Task requirements >>
In the text on Norman Mailer, in what year did Mailer stab his second wife?

What do you think of Norman Mailer (1923-2007)?


"Somebody asked, 'What do you think of Norman Mailer?
I told them that I didn't think of Norman Mailer"

in On the Hustle, by Charles Bukowski

I like to think all dead people deserve our respect. I bought one of his books this Summer. I can't recall which one it is right now, but I remember it cost me two euros or something. I wonder how much they will cost tomorrow on.

And here's an article on Mailer:


"Why We Should Weep for Mailer"

"THE fight is over. Norman Mailer is dead. Aged 84, the pugnacious Pulitzer winner hit the canvas for the final time at the weekend. And should anyone care? Should anyone lament a bloke who head-butted peers and stabbed one of his six wives with a penknife?

Born in New Jersey in 1923, Mailer was the bad boy of postwar American literature. After serving in World War II he had a critically acclaimed bestseller with The Naked And The Dead, an early success to which he responded in a manner that came to define his personality: brawling, boozing and womanising.

For him this was how a man behaved. "Masculinity is not something given to you, but something you gain," he said. "And you gain it by winning small battles with honour." Or by landing jabs and hooks. Mailer loved boxing and sparring with a passion. In 1971, after Gore Vidal wrote "there has been from Henry Miller to Norman Mailer to Charles Manson a logical progression", Mailer head-butted Vidal. He head-butted Truman Capote too. The nadir came in 1960, when he stabbed his second wife at a party.

Mailer used words like weapons too. Among other dubious crusades, he helped free a convicted killer who went on to murder a man six weeks after his release.

So what is there to mourn? Well, there is his devotion to art. Culture was worth huge risks, he said. "Without culture we're all totalitarian beasts." There is his writing, of course, and his character, flawed as it was. Here was a man who was belligerent and cantankerous but who had an accompanying talent and wit. Larger than life, he was a man whom fame fitted well.

Extracted records >>
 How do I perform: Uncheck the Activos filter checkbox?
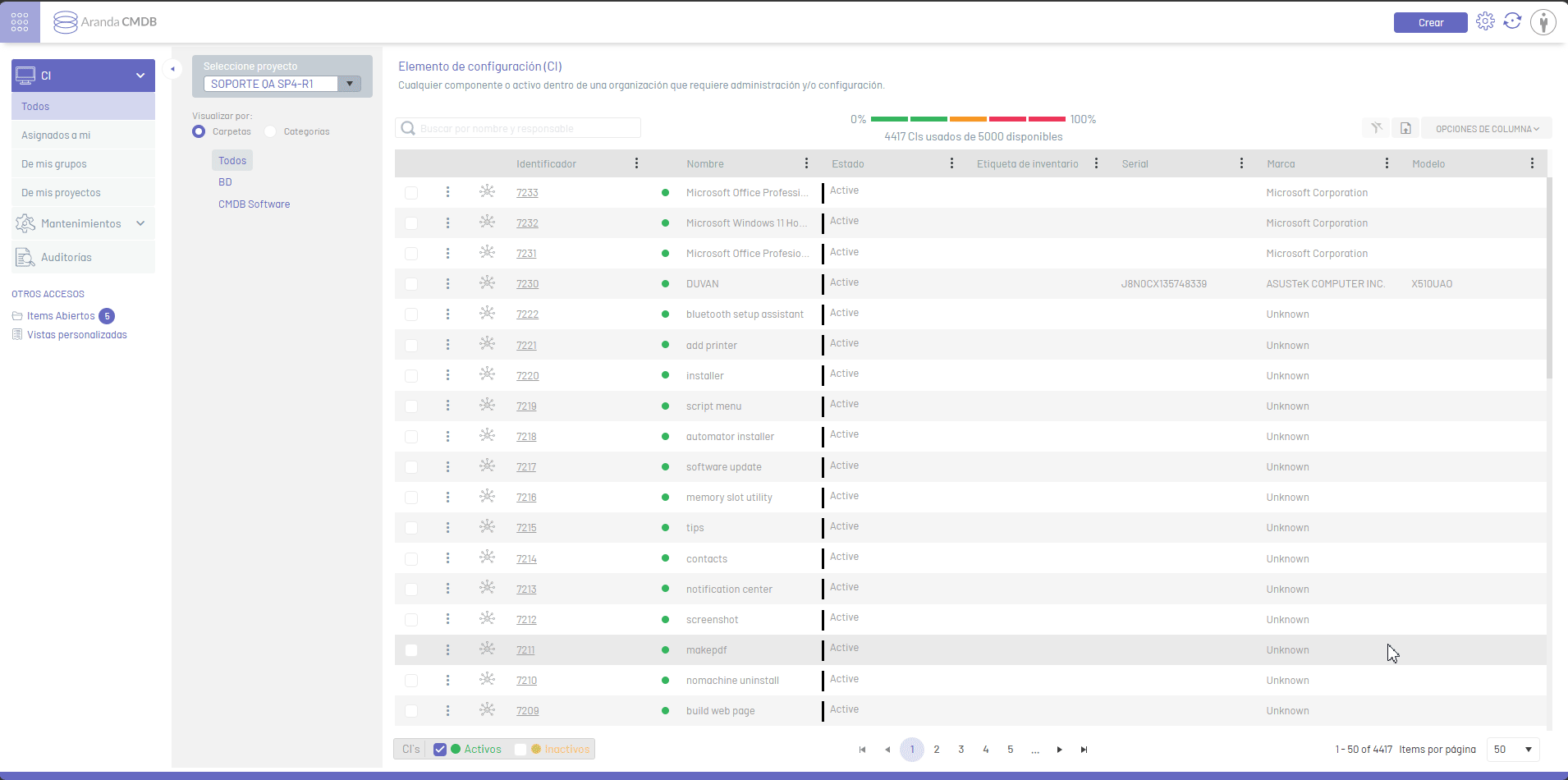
==
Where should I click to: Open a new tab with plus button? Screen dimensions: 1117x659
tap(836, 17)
==
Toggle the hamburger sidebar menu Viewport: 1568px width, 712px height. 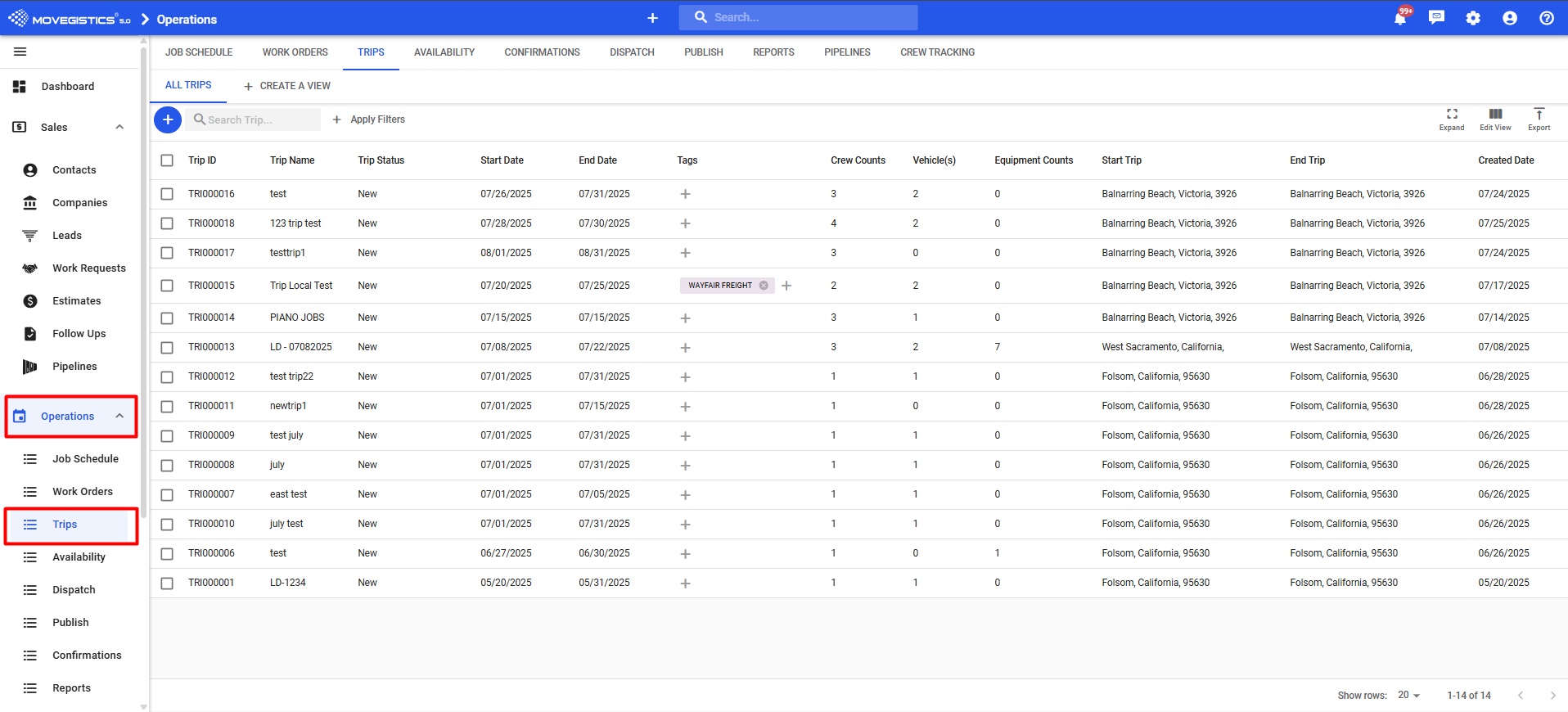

Expected output >>
1960